The remedy was proposed by the ABA in a court filing last month. The association said that "banks have no desire to punish depositors and, consequently, have not asked for injunctive relief that might force depositors to switch financial institutions."

CUNA, NAFCU and the Pennsylvania Credit Union Association expressed support for the remedy in a motion filed last week but said it shouldn't set a precedent that the consent of the bankers or others is required in future cases.

The American Bankers Association and a group of Pennsylvania bankers sued the NCUA after the agency's 2003 decision to granted Members 1st a community charter for a six-county, 3,400-square-mile area.

In July, U.S. District Court Judge Yvette Kane ruled that the NCUA had acted in an "arbitrary and capricious manner" when evaluating evidence and deciding to grant a community charter to Members 1st Federal Credit Union in Mechanicsburg, Pa., a suburb of Harrisburg. She added that the NCUA's "lopsided decision reflects a certain deafness to the unfavorable evidence in the record."

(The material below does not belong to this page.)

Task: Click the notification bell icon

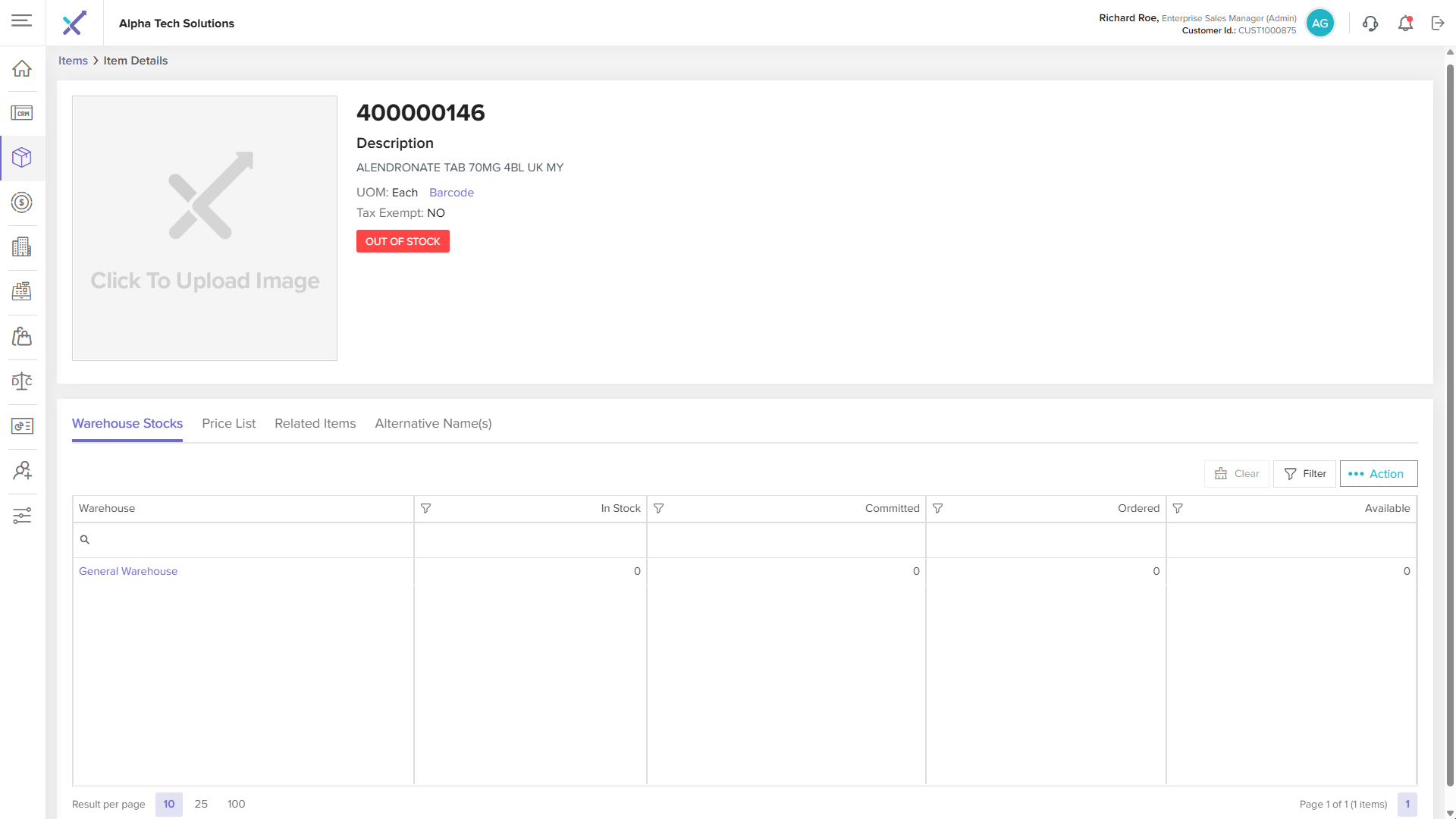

Members 1st argued that the six-county area constituted a community for purposes of gaining a charter because all six of the area's major shopping malls are on the I-83 corridor and all nine of the area's main roads filter toward that corridor. In her decision, Kane criticized the NCUA for ignoring evidence demonstrating that two dozen shopping centers exist within the area but not along I-83.

Kane's ruling was the second major loss for the NCUA in a community charter case.

In 2004, U.S. District Judge Dale Kimball ruled, in a lawsuit also filed by the ABA, that the NCUA did not follow certain MSA standards in granting the six-county approvals to Tooele FCU, America First FCU, Goldenwest FCU and University of Utah FCU.

Tooele Federal Credit Union in Utah was forced to scale back its field of membership to one county after a lawsuit by the ABA challenged the NCUA's decision to expand Tooele's field of membership to six counties. The NCUA board granted Tooele's community charter at the same meeting that it granted the expanded FOM for Members 1st.